___ 阅读材料 ___

目标检测经典论文——Faster R-CNN论文翻译：Faster R-CNN: Towards Real-Time Object Detection with Region Proposal Net

最新推荐文章于 2021-12-14 19:22:58 发布

bigcindy

最新推荐文章于 2021-12-14 19:22:58 发布

阅读量5.4k

点赞数 4

CC 4.0 BY-SA版权

分类专栏：深度学习经典论文翻译文章标签： Faster R-CNN SPPnet RPN Region Proposal 目标检测

本文链接：https://blog.csdn.net/Jwenxue/article/details/107671999

Faster R-CNN: Towards Real-Time Object Detection with Region Proposal Networks

Faster R-CNN：通过Region Proposal网络实现实时目标检测

Shaoqing Ren, Kaiming He, Ross Girshick, and Jian Sun

Abstract

State-of-the-art object detection networks depend on region proposal algorithms to hypothesize object locations. Advances like SPPnet [1] and Fast R-CNN [2] have reduced the running time of these detection networks, exposing region proposal computation as a bottleneck. In this work, we introduce a Region Proposal Network (RPN) that shares full-image convolutional features with the detection network, thus enabling nearly cost-free region proposals. An RPN is a fully convolutional network that simultaneously predicts object bounds and objectness scores at each position. The RPN is trained end-to-end to generate high-quality region proposals, which are used by Fast R-CNN for detection. We further merge RPN and Fast R-CNN into a single network by sharing their convolutional features——using the recently popular terminology of neural networks with “attention” mechanisms, the RPN component tells the unified network where to look. For the very deep VGG-16 model [3], our detection system has a frame rate of 5fps (including all steps) on a GPU, while achieving state-of-the-art object detection accuracy on PASCAL VOC 2007, 2012, and MS COCO datasets with only 300 proposals per image. In ILSVRC and COCO 2015 competitions, Faster R-CNN and RPN are the foundations of the 1st-place winning entries in several tracks. Code has been made publicly available.

Index Terms

Object Detection, Region Proposal, Convolutional Neural Network.

摘要

最先进的目标检测网络依靠region proposal算法来推理检测目标的位置。SPPnet[1]和Fast R-CNN[2]等类似的研究已经减少了这些检测网络的运行时间，使得region proposal计算成为一个瓶颈。在这项工作中，我们引入了一个region proposal网络（RPN），该网络与检测网络共享整个图像的卷积特征，从而使近乎零成本的region proposal成为可能。RPN是一个全卷积网络，可以同时在每个位置预测目标边界和目标分数。RPN经过端到端的训练，可以生成高质量的region proposal，并使用Fast R-CNN完成检测。我们将RPN和Fast R-CNN通过共享卷积特征进一步合并为一个单一的网络——使用最近流行的具有“注意力”机制的神经网络术语，RPN组件告诉统一网络在哪里寻找。对于非常深的VGG-16模型[3]，我们的检测系统在GPU上的帧率为5fps（包括所有步骤），同时在PASCAL VOC 2007、2012和MS COCO数据集上达到了目前最好的目标检测精度，每个图像只有300个proposals。在ILSVRC和COCO 2015竞赛中，Faster R-CNN和RPN是多个比赛中获得第一名的基础。代码已公开。

___ 收集材料 ___

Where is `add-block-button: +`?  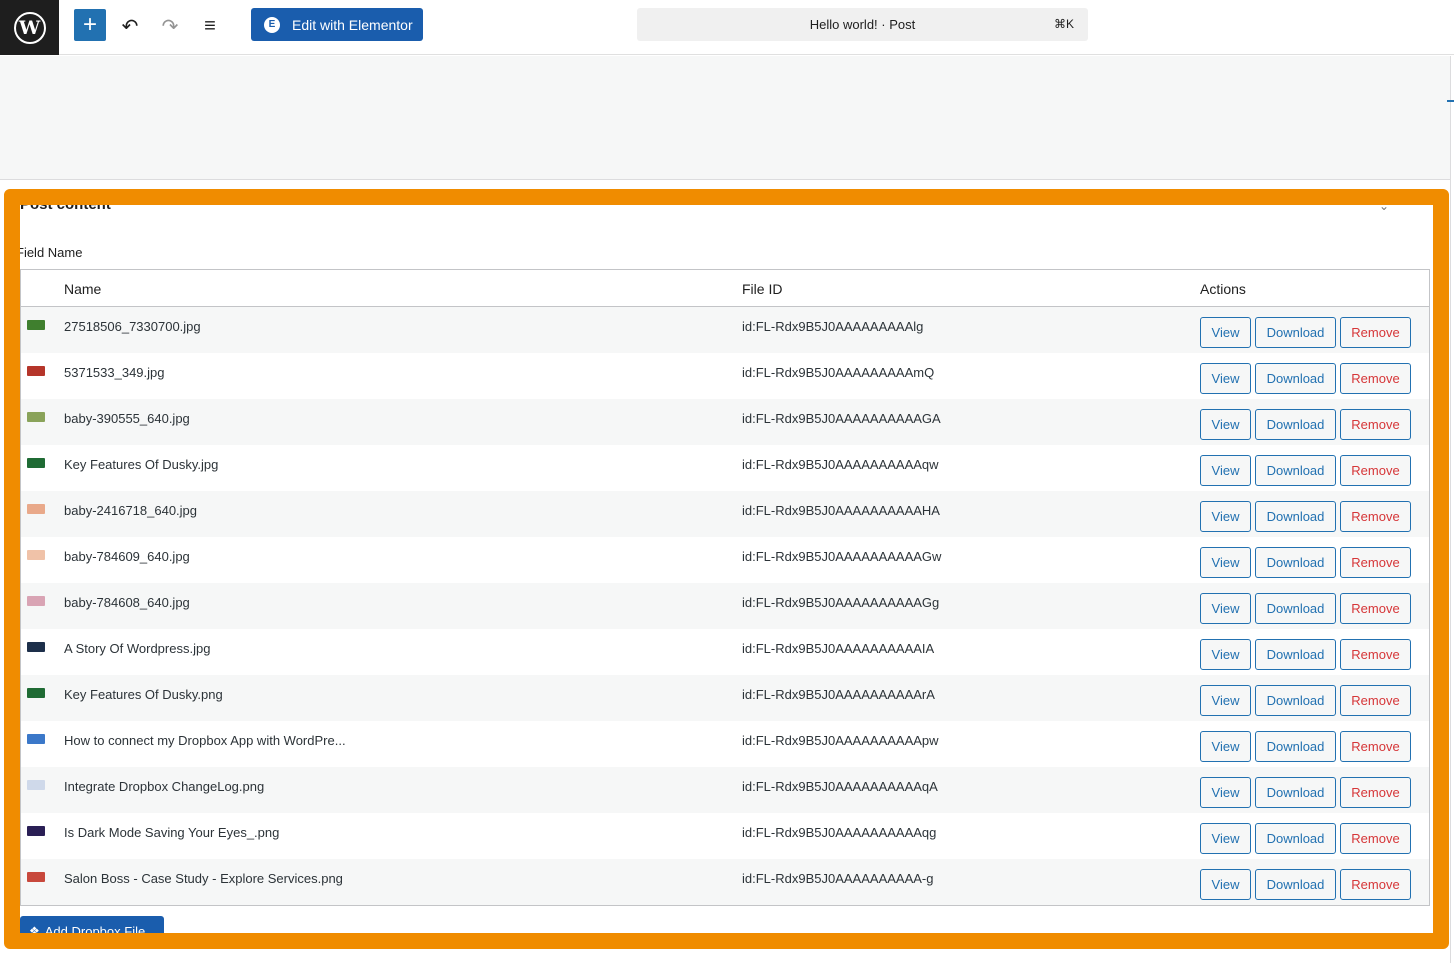
add-block-button: + is located at coordinates (90, 25).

___

» 任务要求 1:
根据Faster R-CNN论文摘要回答下列问题：
(a) 使用VGG-16模型时，检测系统在GPU上的帧率是多少？
(b) 每个图像只用了多少个proposals？
(c) Faster R-CNN和RPN在哪些竞赛中成为第一名的基础？
» 任务要求 2:
判断下列说法是否符合Faster R-CNN论文摘要，回答"是"或"否"，并引用原文中起决定作用的字句：
(a) RPN与检测网络共享整个图像的卷积特征。
(b) 代码尚未公开。
(c) RPN只预测目标边界，不预测目标分数。
» 任务要求 3:
从Faster R-CNN论文摘要的最后一句之后接着往下写。

» 作答区 1:
(a) 5fps（包括所有步骤）。
(b) 300个。
(c) ILSVRC和COCO 2015竞赛。

» 作答区 2:
(a) 是。"该网络与检测网络共享整个图像的卷积特征"
(b) 否。"代码已公开"
(c) 否。"可以同时在每个位置预测目标边界和目标分数"

» 作答区 3:
关键字

目标检测，Region Proposal，卷积神经网络

1. Introduction

Recent advances in object detection are driven by the success of region proposal methods (e.g., [4]) and region-based convolutional neural networks (R-CNNs) [5]. Although region-based CNNs were computationally expensive as originally developed in [5], their cost has been drastically reduced thanks to sharing convolutions across proposals [1], [2]. The latest incarnation, Fast R-CNN [2], achieves near real-time rates using very deep networks [3], when ignoring the time spent on region proposals. Now, proposals are the test-time computational bottleneck in state-of-the-art detection systems.

1. 引言

目标检测的最新进展是由region proposal方法（例如[4]）和基于区域的卷积神经网络（R-CNN）[5]的成功驱动的。尽管在[5]中最初开发的基于区域的CNN计算代价很大，但是由于在各种proposals中共享卷积，所以其成本已经大大降低了[1]，[2]。忽略花费在region proposals上的时间，最新版本Fast R-CNN[2]利用非常深的网络[3]实现了接近实时的速率。现在，proposals是最新的检测系统中测试时间的计算瓶颈。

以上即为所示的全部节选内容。